Hit it early this morning. 1. To avoid the croud. 2. High tide around midnight. Things change in the Fall and where high tide is optimal during the summer, I like an outgoing tide when the Fall run starts. They are headed South and move with it. I launched at 3:00 AM and loaded up at 5:30. Had alot of fish run with the moon and shorts were everywhere.Fish have fattened up and had fish from 14 to 24.


----------



## coin op repair man (Aug 28, 2012)

Ft.

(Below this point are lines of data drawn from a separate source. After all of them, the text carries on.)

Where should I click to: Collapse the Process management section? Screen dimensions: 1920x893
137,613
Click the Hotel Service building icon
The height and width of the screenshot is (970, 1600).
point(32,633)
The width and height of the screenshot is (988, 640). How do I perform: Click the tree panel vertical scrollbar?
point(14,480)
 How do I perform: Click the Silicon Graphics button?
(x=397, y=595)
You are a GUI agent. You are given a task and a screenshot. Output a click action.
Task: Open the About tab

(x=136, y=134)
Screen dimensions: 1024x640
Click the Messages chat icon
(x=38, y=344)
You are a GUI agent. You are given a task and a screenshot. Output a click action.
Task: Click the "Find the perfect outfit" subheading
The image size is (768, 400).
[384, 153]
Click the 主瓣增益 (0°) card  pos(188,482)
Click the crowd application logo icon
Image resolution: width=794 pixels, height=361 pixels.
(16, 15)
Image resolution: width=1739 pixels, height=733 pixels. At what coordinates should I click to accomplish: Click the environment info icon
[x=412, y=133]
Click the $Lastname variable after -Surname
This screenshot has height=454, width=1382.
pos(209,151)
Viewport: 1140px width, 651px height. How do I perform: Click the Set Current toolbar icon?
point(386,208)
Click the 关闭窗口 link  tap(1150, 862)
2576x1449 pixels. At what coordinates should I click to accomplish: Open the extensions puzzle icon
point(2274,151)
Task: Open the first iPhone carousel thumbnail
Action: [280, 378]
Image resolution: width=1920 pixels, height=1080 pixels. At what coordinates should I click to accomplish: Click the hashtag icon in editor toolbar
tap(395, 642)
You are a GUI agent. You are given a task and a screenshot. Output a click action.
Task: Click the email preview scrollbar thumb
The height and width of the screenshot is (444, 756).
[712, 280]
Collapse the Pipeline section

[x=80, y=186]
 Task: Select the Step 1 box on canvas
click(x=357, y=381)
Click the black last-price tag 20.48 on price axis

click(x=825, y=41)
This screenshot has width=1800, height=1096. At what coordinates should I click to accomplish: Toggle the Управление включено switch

Morgan?


----------



## Tobiwan (Apr 27, 2012)

bamafan611 said:


> 2. High tide around midnight.


Correction "high TIDE" is gonna be around 7 tonight :thumbup:

Roll Tide Roll

But anyway that's some nice flatties yummy!:thumbsup:


----------



## bamafan611 (Mar 1, 2010)

Tobi, I don't know what tide chart you are looking at, but both of mine are saying high tide tonight is 2:07 AM and the low is 1:00PM with a 1.9 foot drop.From 2:07 till daylight should be good.:thumbsup: ROLL TIDE vs LSU is at 7:00 tonight.What does LSU and sand castles have in common???
They're both fine till the TIDE rolls in.


----------



## Tobiwan (Apr 27, 2012)

I was joking...7 is what time Bama plays LSU, sorry lol


----------



## bamafan611 (Mar 1, 2010)

After checking the charts to make sure I didn't have a senior moment, I realized what you meant. Should be a great game. ROLL TIDE


----------